Under the 2014 Term Loans, there is a deferred draw feature that enables PREIT to borrow the amounts specified in each of the term loans over a period of up to one year. From the effective date until either one year later or until the maximum amount under the respective loan is borrowed (or until the lenders’ commitments are otherwise terminated), the unused portion of the 2014 Term Loans is subject to a fee of 0.20%, in the case of the 5 year Term Loan, and 0.35%, in the case of the 7 Year Term Loan, per annum. There is an additional commitment termination fee under the 7 Year Term Loan if the maximum amount is not borrowed within one year.

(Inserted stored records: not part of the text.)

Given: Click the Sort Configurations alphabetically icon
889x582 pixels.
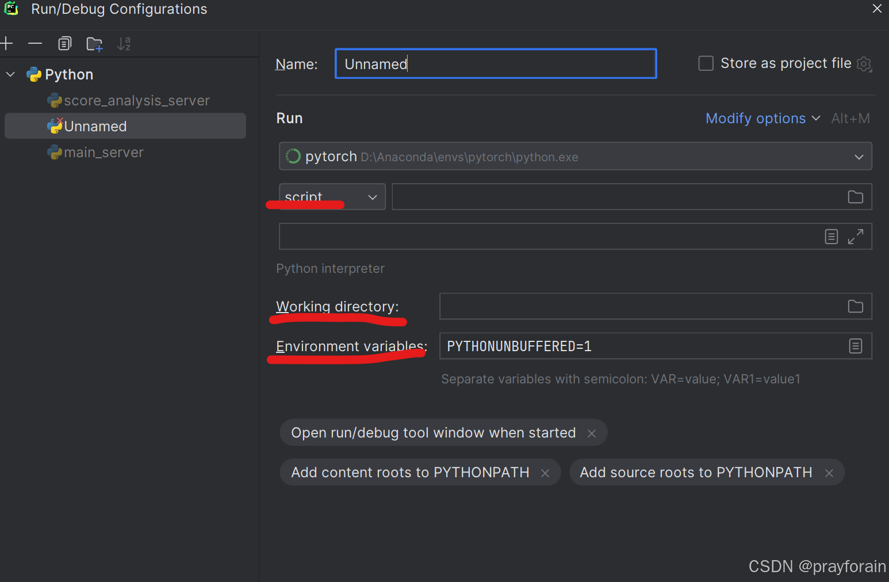Looking at the screenshot, I should pos(124,44).
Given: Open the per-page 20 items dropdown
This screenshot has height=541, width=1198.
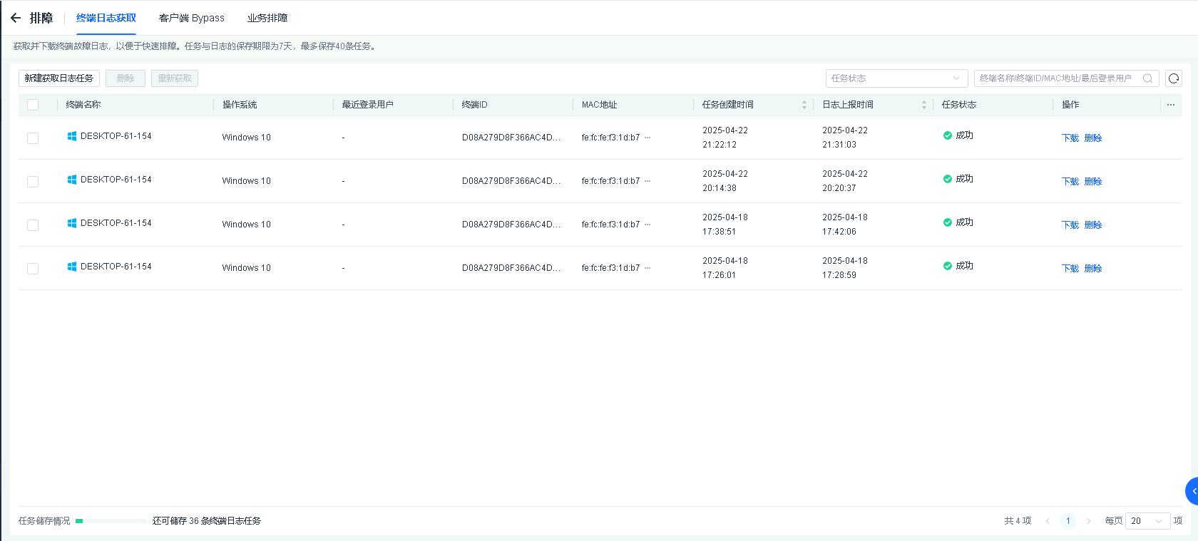Looking at the screenshot, I should coord(1147,521).
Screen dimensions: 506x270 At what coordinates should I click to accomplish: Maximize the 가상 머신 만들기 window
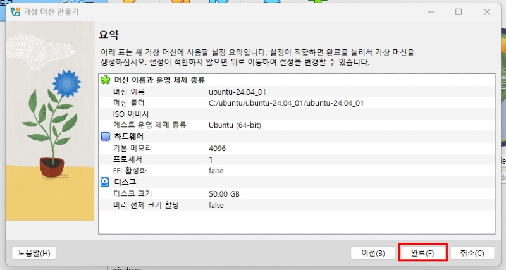pyautogui.click(x=458, y=12)
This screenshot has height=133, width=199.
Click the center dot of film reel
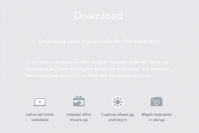click(118, 102)
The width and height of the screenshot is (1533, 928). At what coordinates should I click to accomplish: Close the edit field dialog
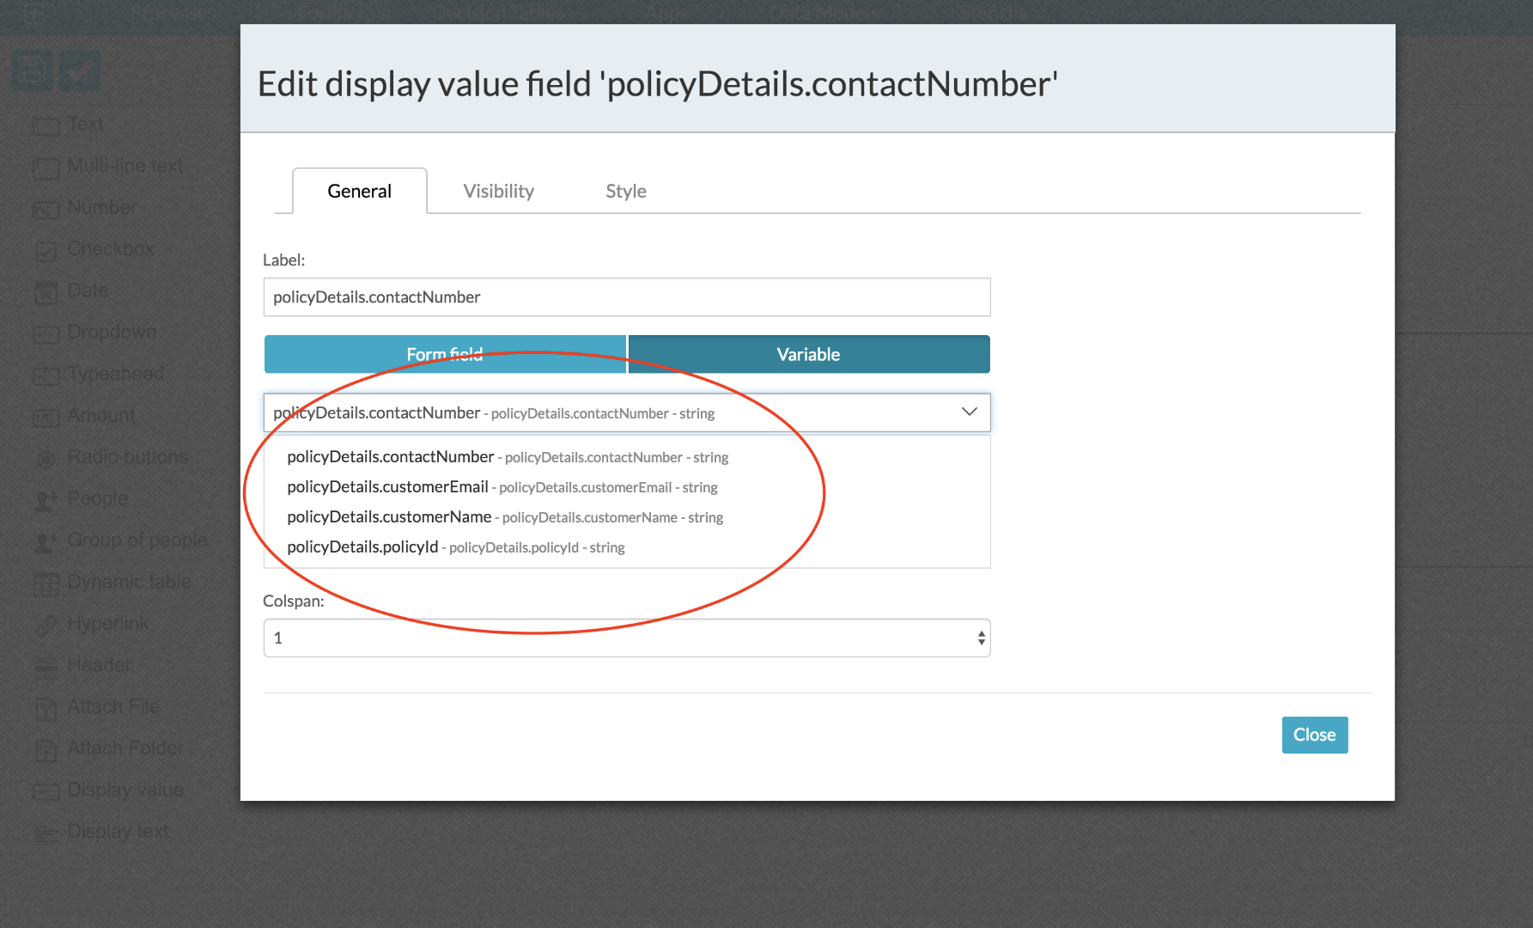(1315, 735)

Prior to the Rating Date, PREIT and the subsidiaries of PREIT that either (1) account for more than 2.5% of adjusted Gross Asset Value (other than an Excluded Subsidiary), (2) own or lease an Unencumbered Property, (3) own, directly or indirectly, a subsidiary described in (2), or (4) are guarantors under the 2013 Revolving Facility will serve as guarantors for funds borrowed under the 2014 Term Loans. After the Rating Date, if any, PREIT may request that a subsidiary guarantor be released, unless such guarantor becomes obligated in respect of the debt of the Borrower or another subsidiary or owns Unencumbered Property or incurs recourse debt.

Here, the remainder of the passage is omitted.